#### DATA EXTRACT ####
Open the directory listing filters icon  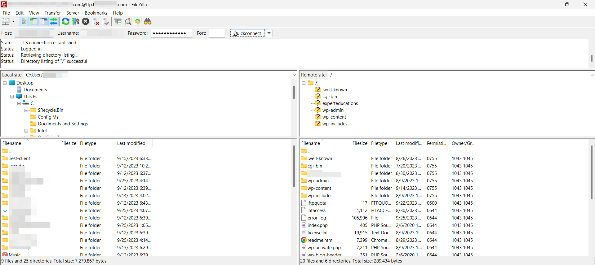(x=118, y=21)
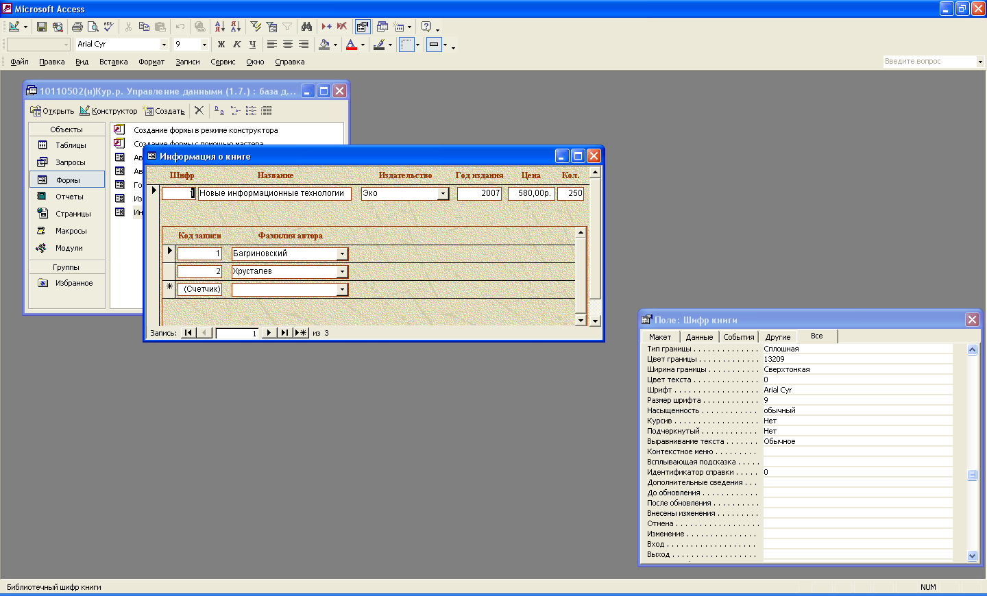This screenshot has width=987, height=596.
Task: Click the Конструктор button
Action: 108,111
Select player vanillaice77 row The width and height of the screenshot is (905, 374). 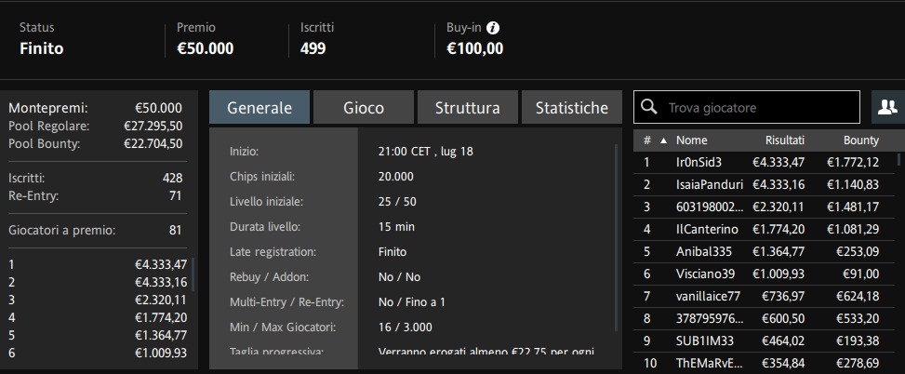(x=765, y=296)
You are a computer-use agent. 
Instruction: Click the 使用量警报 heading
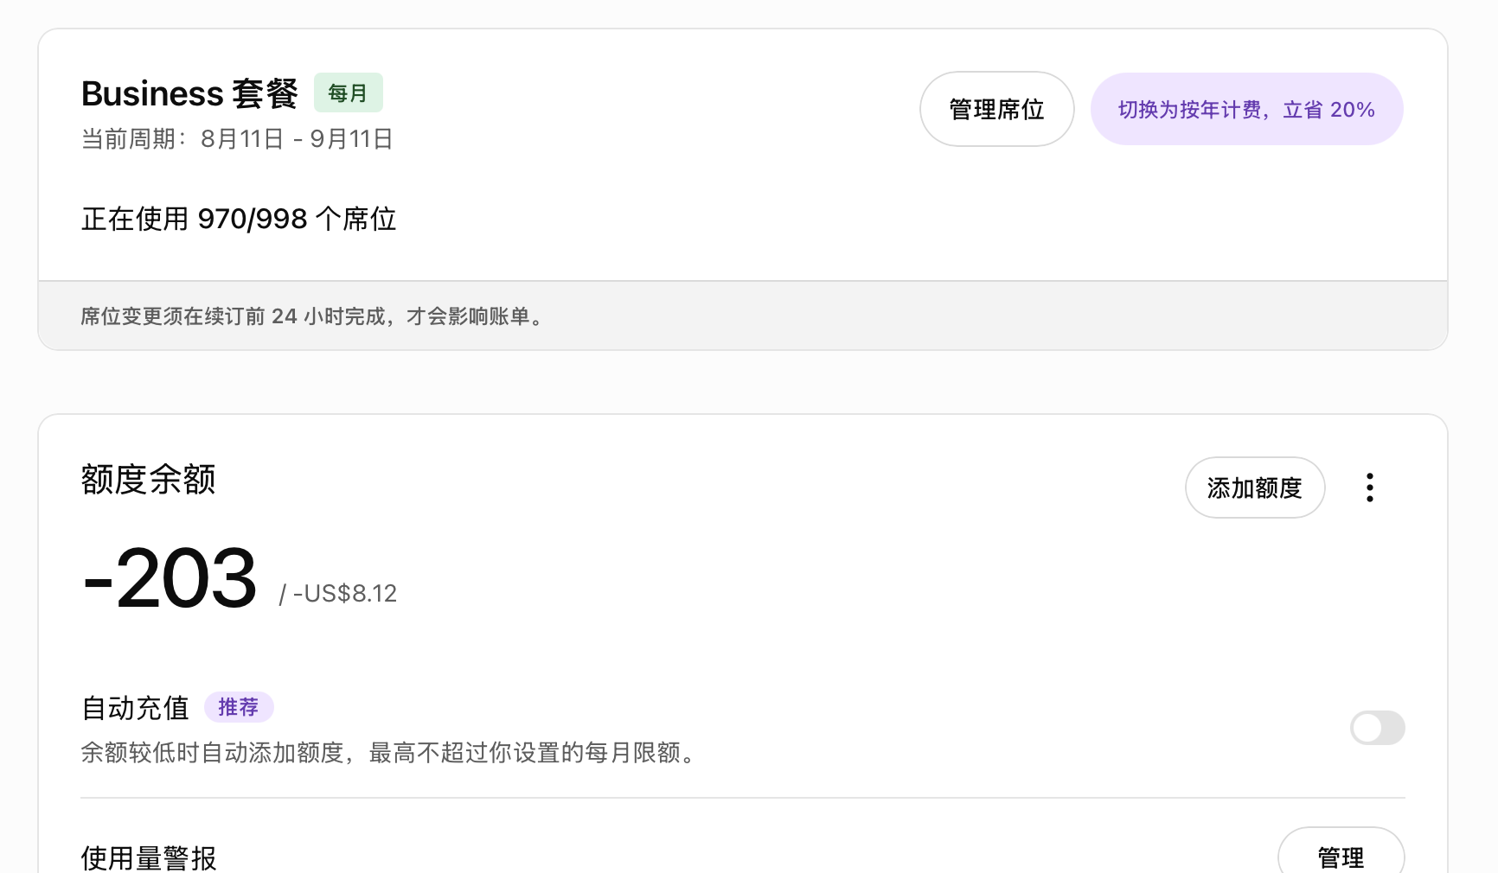tap(149, 857)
####
Write out exactly the lines from the line holding "You are a computer-use agent." through the last line of the records above, inclusive, and nothing more. Leave out the pictures.

• [ANSWER FOR THIS EXERCISE]:
You are a computer-use agent. 
Instruction: Click the 使用量警报 heading
tap(149, 857)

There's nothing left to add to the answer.